ACTION ITEM
Your reply must contain exactly the lines running from the one with "Type in the 'Share something...' text field" to the last line of the entries below, both included, and no other lines.
------------------------------------------------------------------------
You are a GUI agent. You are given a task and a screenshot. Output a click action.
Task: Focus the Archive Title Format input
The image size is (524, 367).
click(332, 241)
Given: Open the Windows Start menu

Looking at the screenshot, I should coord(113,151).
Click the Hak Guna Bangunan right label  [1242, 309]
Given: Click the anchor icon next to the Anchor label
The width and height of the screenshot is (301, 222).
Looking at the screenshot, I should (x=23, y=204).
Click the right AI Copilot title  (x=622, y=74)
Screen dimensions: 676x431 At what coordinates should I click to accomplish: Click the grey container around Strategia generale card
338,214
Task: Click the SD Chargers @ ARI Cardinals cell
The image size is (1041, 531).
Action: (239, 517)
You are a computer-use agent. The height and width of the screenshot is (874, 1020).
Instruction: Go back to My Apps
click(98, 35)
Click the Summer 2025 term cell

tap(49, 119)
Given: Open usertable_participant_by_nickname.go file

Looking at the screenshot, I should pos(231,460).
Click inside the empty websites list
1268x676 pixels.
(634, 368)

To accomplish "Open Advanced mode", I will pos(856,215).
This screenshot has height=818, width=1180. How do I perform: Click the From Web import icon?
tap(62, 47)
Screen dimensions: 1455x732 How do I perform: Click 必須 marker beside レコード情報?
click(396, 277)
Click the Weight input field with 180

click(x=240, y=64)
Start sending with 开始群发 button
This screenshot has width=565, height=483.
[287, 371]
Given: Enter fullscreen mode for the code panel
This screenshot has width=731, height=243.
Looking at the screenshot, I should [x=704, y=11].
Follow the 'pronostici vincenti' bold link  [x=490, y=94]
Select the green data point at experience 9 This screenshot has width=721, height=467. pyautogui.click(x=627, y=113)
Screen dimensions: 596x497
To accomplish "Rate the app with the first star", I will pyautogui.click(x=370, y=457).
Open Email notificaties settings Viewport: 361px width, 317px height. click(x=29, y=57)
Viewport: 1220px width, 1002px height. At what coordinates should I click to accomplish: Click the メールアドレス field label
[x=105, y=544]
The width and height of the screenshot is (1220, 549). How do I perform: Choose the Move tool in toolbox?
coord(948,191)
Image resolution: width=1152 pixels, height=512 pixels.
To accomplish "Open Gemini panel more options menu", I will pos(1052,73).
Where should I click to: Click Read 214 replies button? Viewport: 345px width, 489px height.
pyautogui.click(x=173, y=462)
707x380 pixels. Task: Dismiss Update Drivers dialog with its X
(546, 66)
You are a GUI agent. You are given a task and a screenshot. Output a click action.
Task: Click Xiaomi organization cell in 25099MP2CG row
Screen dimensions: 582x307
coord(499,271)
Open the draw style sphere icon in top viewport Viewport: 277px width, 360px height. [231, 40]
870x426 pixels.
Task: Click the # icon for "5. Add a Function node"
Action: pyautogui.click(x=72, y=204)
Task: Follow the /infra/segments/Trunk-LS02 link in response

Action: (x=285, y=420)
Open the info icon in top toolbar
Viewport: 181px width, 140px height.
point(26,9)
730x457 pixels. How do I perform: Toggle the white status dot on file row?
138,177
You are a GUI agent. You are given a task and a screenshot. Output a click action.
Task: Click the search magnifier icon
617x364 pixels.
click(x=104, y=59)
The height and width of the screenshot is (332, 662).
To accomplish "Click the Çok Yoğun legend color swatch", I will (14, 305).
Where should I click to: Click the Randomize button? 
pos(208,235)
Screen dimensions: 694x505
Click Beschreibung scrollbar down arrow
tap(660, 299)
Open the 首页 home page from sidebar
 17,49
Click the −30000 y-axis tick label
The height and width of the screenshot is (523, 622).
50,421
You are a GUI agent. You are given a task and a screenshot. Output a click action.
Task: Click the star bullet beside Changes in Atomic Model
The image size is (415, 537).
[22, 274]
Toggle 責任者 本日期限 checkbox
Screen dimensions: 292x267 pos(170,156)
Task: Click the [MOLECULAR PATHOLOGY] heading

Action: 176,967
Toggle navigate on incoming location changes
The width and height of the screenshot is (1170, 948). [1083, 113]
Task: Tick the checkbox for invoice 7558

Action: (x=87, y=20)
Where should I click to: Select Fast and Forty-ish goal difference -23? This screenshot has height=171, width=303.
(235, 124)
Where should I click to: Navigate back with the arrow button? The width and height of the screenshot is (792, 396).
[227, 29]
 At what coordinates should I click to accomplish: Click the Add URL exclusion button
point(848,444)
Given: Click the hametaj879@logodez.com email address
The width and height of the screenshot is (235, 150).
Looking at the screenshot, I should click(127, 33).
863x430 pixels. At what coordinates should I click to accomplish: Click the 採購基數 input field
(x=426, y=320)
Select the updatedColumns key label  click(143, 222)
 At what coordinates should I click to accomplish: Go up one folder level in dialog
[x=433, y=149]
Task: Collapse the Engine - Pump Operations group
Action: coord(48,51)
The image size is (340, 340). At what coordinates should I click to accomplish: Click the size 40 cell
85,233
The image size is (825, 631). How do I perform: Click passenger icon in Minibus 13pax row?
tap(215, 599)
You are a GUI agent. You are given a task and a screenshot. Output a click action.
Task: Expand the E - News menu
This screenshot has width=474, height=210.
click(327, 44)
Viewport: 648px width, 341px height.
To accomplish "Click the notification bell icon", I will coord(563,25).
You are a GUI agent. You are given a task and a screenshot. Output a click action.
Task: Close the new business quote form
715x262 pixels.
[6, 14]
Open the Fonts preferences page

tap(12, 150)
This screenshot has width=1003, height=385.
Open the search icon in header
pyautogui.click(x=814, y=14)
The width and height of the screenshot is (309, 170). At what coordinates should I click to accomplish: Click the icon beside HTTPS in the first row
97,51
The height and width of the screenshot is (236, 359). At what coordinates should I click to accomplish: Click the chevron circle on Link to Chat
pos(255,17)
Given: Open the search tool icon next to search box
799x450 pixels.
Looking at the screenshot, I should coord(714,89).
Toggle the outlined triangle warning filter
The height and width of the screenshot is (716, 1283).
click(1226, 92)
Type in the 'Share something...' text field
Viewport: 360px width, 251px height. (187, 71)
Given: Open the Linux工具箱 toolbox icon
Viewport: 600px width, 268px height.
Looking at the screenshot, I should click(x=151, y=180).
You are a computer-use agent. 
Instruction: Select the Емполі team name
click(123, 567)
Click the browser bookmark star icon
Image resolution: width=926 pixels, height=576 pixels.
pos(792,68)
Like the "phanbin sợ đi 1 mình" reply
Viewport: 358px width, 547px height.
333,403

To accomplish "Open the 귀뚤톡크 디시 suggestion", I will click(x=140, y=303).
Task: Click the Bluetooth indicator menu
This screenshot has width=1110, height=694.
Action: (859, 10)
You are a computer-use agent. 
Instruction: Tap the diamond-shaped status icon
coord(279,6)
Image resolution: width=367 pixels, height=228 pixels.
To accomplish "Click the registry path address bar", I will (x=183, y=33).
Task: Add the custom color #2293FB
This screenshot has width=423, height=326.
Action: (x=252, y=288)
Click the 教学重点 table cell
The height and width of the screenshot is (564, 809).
------------------------------------------------------------------------
REPLY TO THE EXERCISE
Type in the 'Share something...' text field
Viewport: 360px width, 251px height. (187, 71)
Given: Open the Linux工具箱 toolbox icon
Viewport: 600px width, 268px height.
Looking at the screenshot, I should click(x=151, y=180).
You are a computer-use agent. 
Instruction: Select the Емполі team name
click(123, 567)
Click the browser bookmark star icon
Image resolution: width=926 pixels, height=576 pixels.
pos(792,68)
Like the "phanbin sợ đi 1 mình" reply
Viewport: 358px width, 547px height.
333,403

To accomplish "Open the 귀뚤톡크 디시 suggestion", I will click(x=140, y=303).
Task: Click the Bluetooth indicator menu
This screenshot has width=1110, height=694.
Action: (859, 10)
You are a computer-use agent. 
Instruction: Tap the diamond-shaped status icon
coord(279,6)
Image resolution: width=367 pixels, height=228 pixels.
To accomplish "Click the registry path address bar", I will (x=183, y=33).
Task: Add the custom color #2293FB
This screenshot has width=423, height=326.
Action: (x=252, y=288)
Click the 教学重点 table cell
The height and width of the screenshot is (564, 809).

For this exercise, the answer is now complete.